▶ PROMPT
Every line of the data below needs to be reproduced exactly.

____

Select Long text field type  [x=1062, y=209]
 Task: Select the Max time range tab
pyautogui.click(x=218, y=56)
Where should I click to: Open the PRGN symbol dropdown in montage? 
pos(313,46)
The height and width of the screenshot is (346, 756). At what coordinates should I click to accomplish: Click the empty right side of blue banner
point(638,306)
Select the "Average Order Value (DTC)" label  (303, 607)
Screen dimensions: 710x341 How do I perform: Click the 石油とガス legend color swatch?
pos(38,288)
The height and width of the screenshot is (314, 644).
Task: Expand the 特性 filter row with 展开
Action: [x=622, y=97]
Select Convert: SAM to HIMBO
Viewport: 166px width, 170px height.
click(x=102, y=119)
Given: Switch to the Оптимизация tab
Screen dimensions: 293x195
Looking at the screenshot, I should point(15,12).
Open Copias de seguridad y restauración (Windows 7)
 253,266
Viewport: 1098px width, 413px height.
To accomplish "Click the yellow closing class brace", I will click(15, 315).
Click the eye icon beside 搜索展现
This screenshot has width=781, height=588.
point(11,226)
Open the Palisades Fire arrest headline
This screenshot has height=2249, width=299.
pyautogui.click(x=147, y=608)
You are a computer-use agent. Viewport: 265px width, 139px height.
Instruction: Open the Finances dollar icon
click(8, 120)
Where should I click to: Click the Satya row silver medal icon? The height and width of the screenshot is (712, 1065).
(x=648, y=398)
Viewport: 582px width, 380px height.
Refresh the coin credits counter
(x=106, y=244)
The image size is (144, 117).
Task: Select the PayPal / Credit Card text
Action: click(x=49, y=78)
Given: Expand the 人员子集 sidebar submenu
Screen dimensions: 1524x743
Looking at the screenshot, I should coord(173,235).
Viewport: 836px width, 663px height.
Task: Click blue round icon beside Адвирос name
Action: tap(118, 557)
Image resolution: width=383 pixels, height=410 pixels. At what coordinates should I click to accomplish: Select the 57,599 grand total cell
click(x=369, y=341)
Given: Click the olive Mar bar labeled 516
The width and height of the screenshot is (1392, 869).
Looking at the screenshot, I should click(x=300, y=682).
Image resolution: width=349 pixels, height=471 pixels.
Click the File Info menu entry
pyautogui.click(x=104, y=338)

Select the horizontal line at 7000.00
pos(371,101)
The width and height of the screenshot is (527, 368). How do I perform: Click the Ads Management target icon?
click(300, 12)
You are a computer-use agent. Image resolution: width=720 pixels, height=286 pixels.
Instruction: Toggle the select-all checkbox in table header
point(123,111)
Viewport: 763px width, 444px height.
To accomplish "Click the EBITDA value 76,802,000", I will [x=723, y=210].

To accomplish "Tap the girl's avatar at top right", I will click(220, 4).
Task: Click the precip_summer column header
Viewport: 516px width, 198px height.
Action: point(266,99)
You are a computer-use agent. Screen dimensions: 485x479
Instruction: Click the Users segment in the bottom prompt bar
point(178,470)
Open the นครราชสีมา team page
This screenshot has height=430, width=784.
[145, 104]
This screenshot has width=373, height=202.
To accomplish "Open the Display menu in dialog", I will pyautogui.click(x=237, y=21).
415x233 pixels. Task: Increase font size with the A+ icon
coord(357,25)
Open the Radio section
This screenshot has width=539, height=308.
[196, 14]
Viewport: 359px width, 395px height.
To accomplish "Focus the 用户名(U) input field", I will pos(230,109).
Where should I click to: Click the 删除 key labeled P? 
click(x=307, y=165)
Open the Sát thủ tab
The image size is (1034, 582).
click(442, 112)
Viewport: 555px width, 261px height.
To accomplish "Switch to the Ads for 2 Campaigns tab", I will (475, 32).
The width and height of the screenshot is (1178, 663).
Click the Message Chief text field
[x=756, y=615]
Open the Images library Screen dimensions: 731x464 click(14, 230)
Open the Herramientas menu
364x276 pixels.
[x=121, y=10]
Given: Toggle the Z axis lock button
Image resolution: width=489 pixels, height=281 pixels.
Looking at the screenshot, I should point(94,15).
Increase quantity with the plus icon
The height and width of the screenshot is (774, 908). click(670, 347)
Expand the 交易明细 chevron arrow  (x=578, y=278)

____

▶ TASK ANSWER
Select Long text field type  [x=1062, y=209]
 Task: Select the Max time range tab
pyautogui.click(x=218, y=56)
Where should I click to: Open the PRGN symbol dropdown in montage? 
pos(313,46)
The height and width of the screenshot is (346, 756). At what coordinates should I click to accomplish: Click the empty right side of blue banner
point(638,306)
Select the "Average Order Value (DTC)" label  (303, 607)
Screen dimensions: 710x341 How do I perform: Click the 石油とガス legend color swatch?
pos(38,288)
The height and width of the screenshot is (314, 644).
Task: Expand the 特性 filter row with 展开
Action: [x=622, y=97]
Select Convert: SAM to HIMBO
Viewport: 166px width, 170px height.
click(x=102, y=119)
Given: Switch to the Оптимизация tab
Screen dimensions: 293x195
Looking at the screenshot, I should point(15,12).
Open Copias de seguridad y restauración (Windows 7)
 253,266
Viewport: 1098px width, 413px height.
To accomplish "Click the yellow closing class brace", I will click(15, 315).
Click the eye icon beside 搜索展现
This screenshot has width=781, height=588.
point(11,226)
Open the Palisades Fire arrest headline
This screenshot has height=2249, width=299.
pyautogui.click(x=147, y=608)
You are a computer-use agent. Viewport: 265px width, 139px height.
Instruction: Open the Finances dollar icon
click(8, 120)
Where should I click to: Click the Satya row silver medal icon? The height and width of the screenshot is (712, 1065).
(x=648, y=398)
Viewport: 582px width, 380px height.
Refresh the coin credits counter
(x=106, y=244)
The image size is (144, 117).
Task: Select the PayPal / Credit Card text
Action: click(x=49, y=78)
Given: Expand the 人员子集 sidebar submenu
Screen dimensions: 1524x743
Looking at the screenshot, I should coord(173,235).
Viewport: 836px width, 663px height.
Task: Click blue round icon beside Адвирос name
Action: tap(118, 557)
Image resolution: width=383 pixels, height=410 pixels. At what coordinates should I click to accomplish: Select the 57,599 grand total cell
click(x=369, y=341)
Given: Click the olive Mar bar labeled 516
The width and height of the screenshot is (1392, 869).
Looking at the screenshot, I should click(x=300, y=682).
Image resolution: width=349 pixels, height=471 pixels.
Click the File Info menu entry
pyautogui.click(x=104, y=338)

Select the horizontal line at 7000.00
pos(371,101)
The width and height of the screenshot is (527, 368). How do I perform: Click the Ads Management target icon?
click(300, 12)
You are a computer-use agent. Image resolution: width=720 pixels, height=286 pixels.
Instruction: Toggle the select-all checkbox in table header
point(123,111)
Viewport: 763px width, 444px height.
To accomplish "Click the EBITDA value 76,802,000", I will [x=723, y=210].

To accomplish "Tap the girl's avatar at top right", I will click(220, 4).
Task: Click the precip_summer column header
Viewport: 516px width, 198px height.
Action: point(266,99)
You are a computer-use agent. Screen dimensions: 485x479
Instruction: Click the Users segment in the bottom prompt bar
point(178,470)
Open the นครราชสีมา team page
This screenshot has height=430, width=784.
[145, 104]
This screenshot has width=373, height=202.
To accomplish "Open the Display menu in dialog", I will pyautogui.click(x=237, y=21).
415x233 pixels. Task: Increase font size with the A+ icon
coord(357,25)
Open the Radio section
This screenshot has width=539, height=308.
[196, 14]
Viewport: 359px width, 395px height.
To accomplish "Focus the 用户名(U) input field", I will pos(230,109).
Where should I click to: Click the 删除 key labeled P? 
click(x=307, y=165)
Open the Sát thủ tab
The image size is (1034, 582).
click(442, 112)
Viewport: 555px width, 261px height.
To accomplish "Switch to the Ads for 2 Campaigns tab", I will (475, 32).
The width and height of the screenshot is (1178, 663).
Click the Message Chief text field
[x=756, y=615]
Open the Images library Screen dimensions: 731x464 click(14, 230)
Open the Herramientas menu
364x276 pixels.
[x=121, y=10]
Given: Toggle the Z axis lock button
Image resolution: width=489 pixels, height=281 pixels.
Looking at the screenshot, I should point(94,15).
Increase quantity with the plus icon
The height and width of the screenshot is (774, 908). click(670, 347)
Expand the 交易明细 chevron arrow  (x=578, y=278)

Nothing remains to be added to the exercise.